Description
This Homemade Spaghettios recipe recreates the nostalgic canned pasta dish with fresh, wholesome ingredients. Featuring a savory tomato sauce with tender small pasta rings, this easy stovetop meal can be customized with vegan protein for a comforting, family-friendly dish that’s perfect for quick lunches or dinners.
Ingredients
Scale
Sauce Base
- 1 tablespoon olive oil
- 1/4 cup finely diced onion
- 2 cloves garlic, minced
- 1 (15 oz) can tomato sauce
- 1 cup water
- 2 tablespoons tomato paste
- 1 tablespoon nutritional yeast (optional, for cheesy flavor)
- 1/2 teaspoon salt
- 1/4 teaspoon sugar (optional, to taste)
- 1/8 teaspoon onion powder
- 1/8 teaspoon garlic powder
Additional Ingredients
- 1/4 cup unsweetened dairy-free milk or cream
- 1 cup small pasta rings (or ditalini)
- Optional: 1/2 cup cooked lentils or vegan meat crumbles for added protein
Instructions
- Prepare the Aromatics: In a medium pot, heat olive oil over medium heat. Add the finely diced onion and cook for 2-3 minutes until it softens. Then add the minced garlic and sauté for another 30 seconds to release its aroma.
- Add and Simmer Sauce Ingredients: Stir in the tomato sauce, water, tomato paste, nutritional yeast (if using), salt, sugar (if desired), onion powder, and garlic powder.
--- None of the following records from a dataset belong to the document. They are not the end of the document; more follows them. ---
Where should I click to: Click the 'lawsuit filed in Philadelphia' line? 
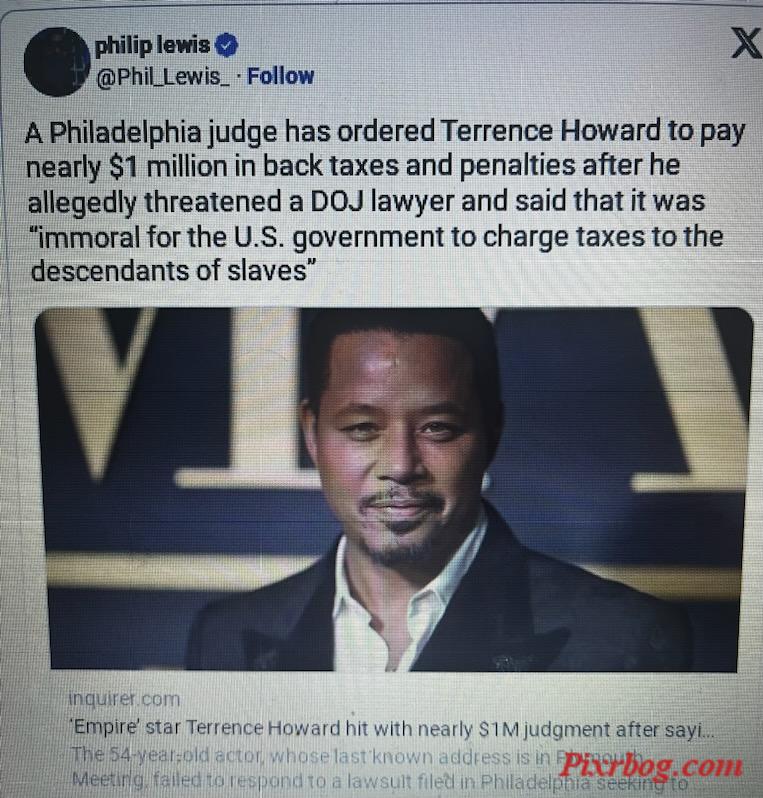(443, 780)
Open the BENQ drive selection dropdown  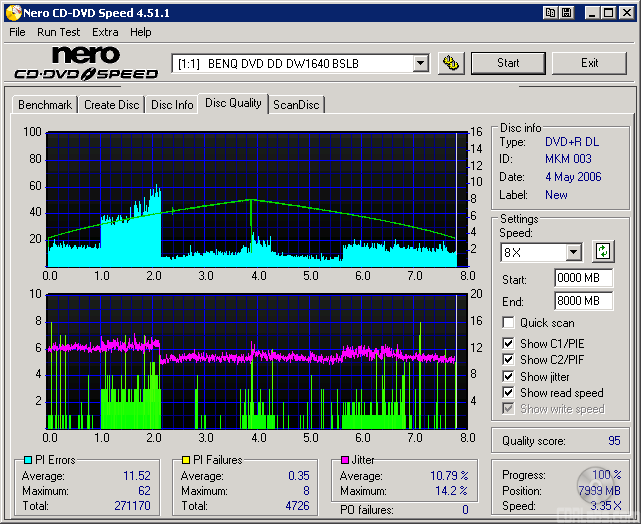420,63
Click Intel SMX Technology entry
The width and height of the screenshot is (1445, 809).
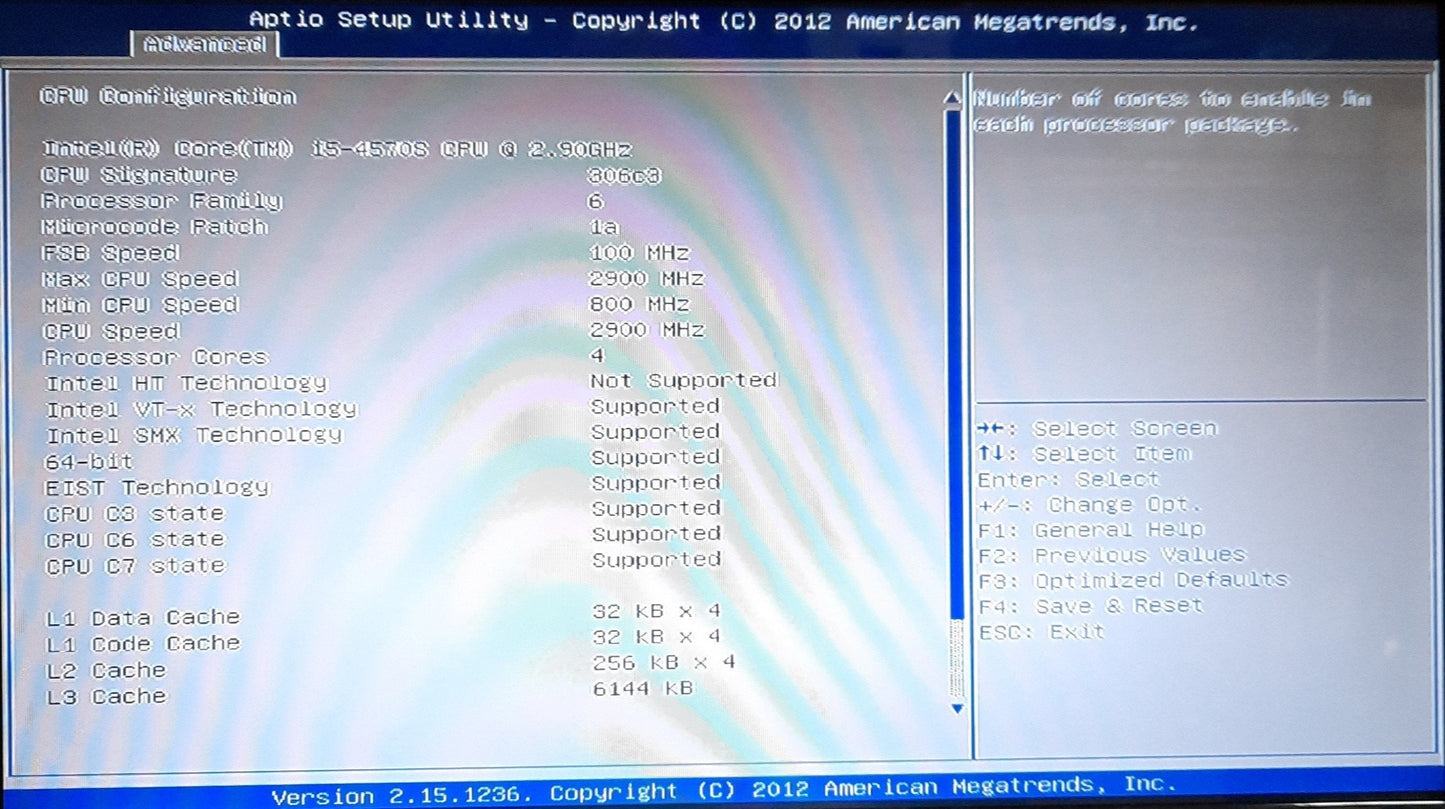(194, 435)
Bring the mixture to a gentle simmer to combine all flavors.
- Cook the Pasta: Add the small pasta rings to the simmering sauce and stir to combine. Allow the mixture to simmer uncovered, stirring occasionally, for about 10-12 minutes until the pasta is tender and the sauce thickens.
- Make the Sauce Creamy: Stir in the unsweetened dairy-free milk or cream to enrich the sauce, giving it a smooth, creamy texture.
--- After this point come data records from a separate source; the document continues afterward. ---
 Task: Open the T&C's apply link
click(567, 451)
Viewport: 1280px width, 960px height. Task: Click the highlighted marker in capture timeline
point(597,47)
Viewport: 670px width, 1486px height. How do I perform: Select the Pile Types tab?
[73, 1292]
- Add Protein (Optional): If desired, stir in the cooked lentils or vegan meat crumbles and heat through to incorporate additional protein into the dish.
- Adjust and Serve: Taste the sauce and adjust seasoning if necessary. Serve the homemade Spaghettios warm.
Notes
- Nutritional yeast is optional but adds a pleasant cheesy flavor that’s great for vegan dishes.
- You can substitute dairy-free milk with regular cream or milk if not dairy-free.
- Small pasta rings or ditalini are crucial to mimic classic Spaghettios; adjust cooking times based on the pasta used.
- Adding lentils or vegan meat crumbles boosts protein content, making the meal more filling.
- Store leftovers in an airtight container in the refrigerator for up to 3 days.